== EXTRAIT DU DOCUMENT ==

Sentiment anti-immigrant en Pologne : pure haine ou violence éphémère ?
WROCŁAW, Pologne – La Pologne a été largement épargnée par la crise des migrants et des réfugiés qui touche actuellement l’Europe, mais la question a divisé la société et provoqué une violente réaction contre les migrants.
Varsovie a été l’un des plus farouches opposants aux tentatives de l’UE visant à imposer à ses membres l’accueil d’une partie de quelque 120 000 réfugiés – un projet de loi qui a été présenté au Parlement européen mardi, malgré une vive opposition. En fin de compte, la Pologne a accepté et a voté pour, mais le débat précédant le vote montre à quel point cette question déchaîne les passions.
La société polonaise est l’une des plus homogènes au monde sur le plan ethnique, après la Corée du Nord, le Japon et l’Albanie. Selon les statistiques européennes officielles, les étrangers en Pologne ne représentent que 0,1 % de l’ensemble de la population, le plus faible pourcentage d’étrangers dans l’UE. Plus de 90 % de la population s’identifie ouvertement comme catholique, seuls 20 000 musulmans environ sont recensés dans le pays en 2010.
L’arrivée de dizaines de milliers de demandeurs d’asile vers les pays voisins ces derniers mois a suscité de fortes inquiétudes. Des vagues de protestations anti-migrants ont déferlé : des partisans de l’accueil des demandeurs d’asile ont reçu des menaces de mort et le gouvernement polonais a déclaré qu’il accueillerait des réfugiés à condition que l’UE accepte de « sceller » ses frontières. La perspective de nouveaux arrivants en Pologne ne devrait qu’exaspérer le sentiment d’hostilité à l’égard des migrants et des réfugiés. Néanmoins, tout le monde ne partage pas ce point de vue : beaucoup ont pris position plaidant pour davantage d’indulgence et d’intégration et révélant ainsi une dynamique sociale beaucoup plus complexe que ce qui est habituellement dépeint par les médias.
Les craintes irrationnelles de la Pologne
Abdulcadir Farah, un Somalien, fut le premier Africain à se voir accorder le statut de réfugié en Pologne, à la fin des années 80. Il a raconté que, à l’époque, le gouvernement polonais accueillait et hébergeait les demandeurs d’asile.
« Je n’ai jamais fait l’objet de discrimination, même si les gens ne connaissaient pas du tout le concept de demandeur d’asile », a confié Farah à MEE.

===

--- CONSIGNES ---
- 1) Relevez tous les pays désignés par leur nom dans l'article sur les migrants en Pologne.
- 2) Prolongez l'article sur le sentiment anti-immigrant en Pologne à partir de sa dernière phrase.

== DONNÉES FOURNIES ==

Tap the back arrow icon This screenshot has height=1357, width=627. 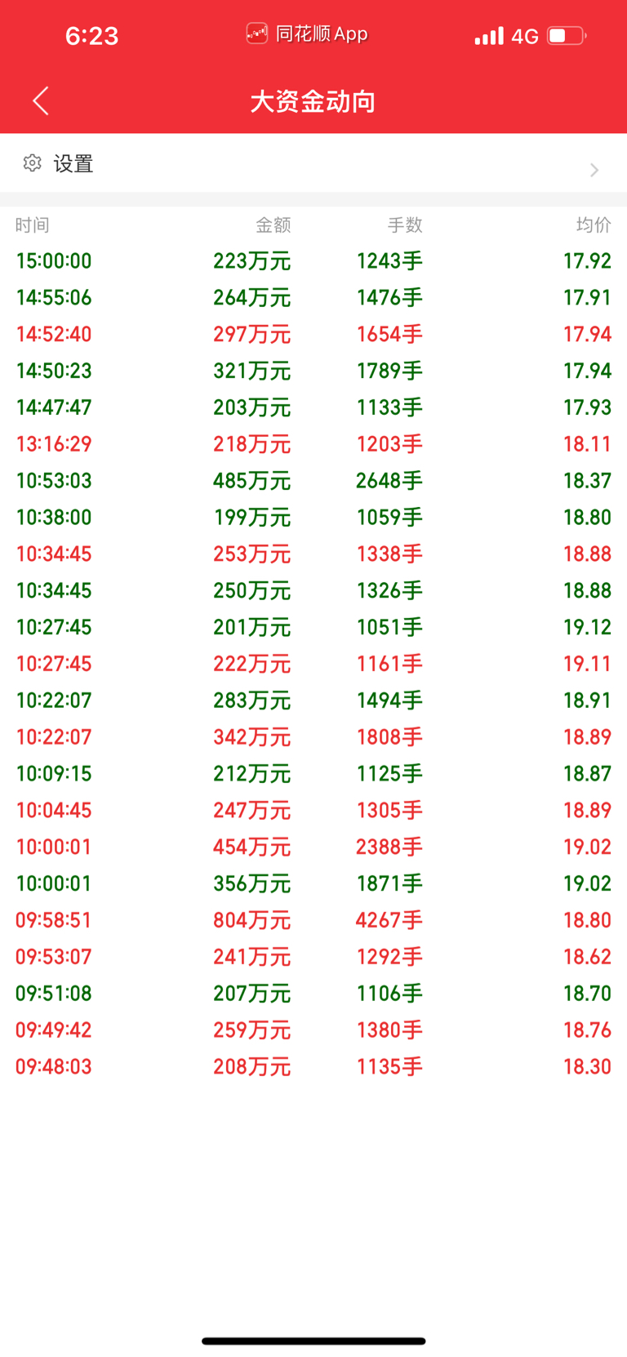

===

--- RÉPONSES ATTENDUES ---
- 1) Pologne, Corée du Nord, Japon, Albanie

- 2)
« Contrairement à aujourd’hui, il n’y avait aucun débat quant à savoir si les réfugiés devaient être acceptés en Pologne ou non », a déclaré Farah, qui était le président de la Foundation for Somalia, une ONG créée pour venir en aide aux réfugiés et aux migrants en Pologne, ainsi que pour fournir une aide humanitaire en Afrique. Farah s’est entretenu avec MEE quelques jours avant qu’il soit tué dans un attentat à Mogadiscio, ce qui souligne que de nombreux réfugiés continuent à faire face à un grave danger dans leur pays d’origine.
Depuis 1989, la chute du mur de Berlin et la désagrégation du contrôle de la Russie sur l’Europe de l’Est, la Pologne a connu des changements importants : sa transformation en une démocratie ainsi que son adhésion à l’UE et à l’OTAN. Aujourd’hui, elle est la sixième puissance économique de l’Union européenne. Cependant, tandis que de nombreux Polonais sont partis travailler ailleurs dans l’UE, le flux entrant a été limité et peu d’étrangers choisissent de vivre ou de travailler en Pologne.
Des documents internes du Haut-commissariat aux réfugiés de l’ONU (HCR) rédigés l’an dernier ont révélé que plus de 80 % des répondants polonais se sont déclarés « favorables » aux réfugiés, mais cela a changé lorsque l’afflux de migrants dans l’Union européenne s’est amplifié cette année et la situation s’est détériorée davantage lorsque l’UE a commencé à faire appel à ses membres pour élaborer une solution commune et réinstaller les réfugiés. Aujourd’hui, plus de 56 % des Polonais sont opposés à l’accueil de réfugiés en provenance du Moyen-Orient et d’Afrique du Nord.
La première vague de messages xénophobes a inondé Internet en juillet, après que le ministère de l’Intérieur a accepté les propositions de l’UE concernant l’accueil de 2 000 réfugiés qui avait fui la guerre civile en Syrie ou les persécutions politiques en Érythrée. Le projet a été conçu sur deux ans avec l’arrivée des premières familles en Pologne en 2016. Après cette annonce, l’Institut de surveillance des médias (Institute of Media Monitoring) a relevé qu’un commentaire sur trois postés sur les plates-formes de réseaux sociaux contenait un discours de haine envers les demandeurs d’asile.
La majeure partie des critiques a pris la forme de l’islamophobie : les utilisateurs des réseaux sociaux craignaient que la plupart des demandeurs d’asile soient musulmans et donc qu’ils aient des liens avec des organisations terroristes.
Le gouvernement polonais, de centre-gauche, a essentiellement choisi de répondre à la crise des réfugiés par du conservatisme et du scepticisme.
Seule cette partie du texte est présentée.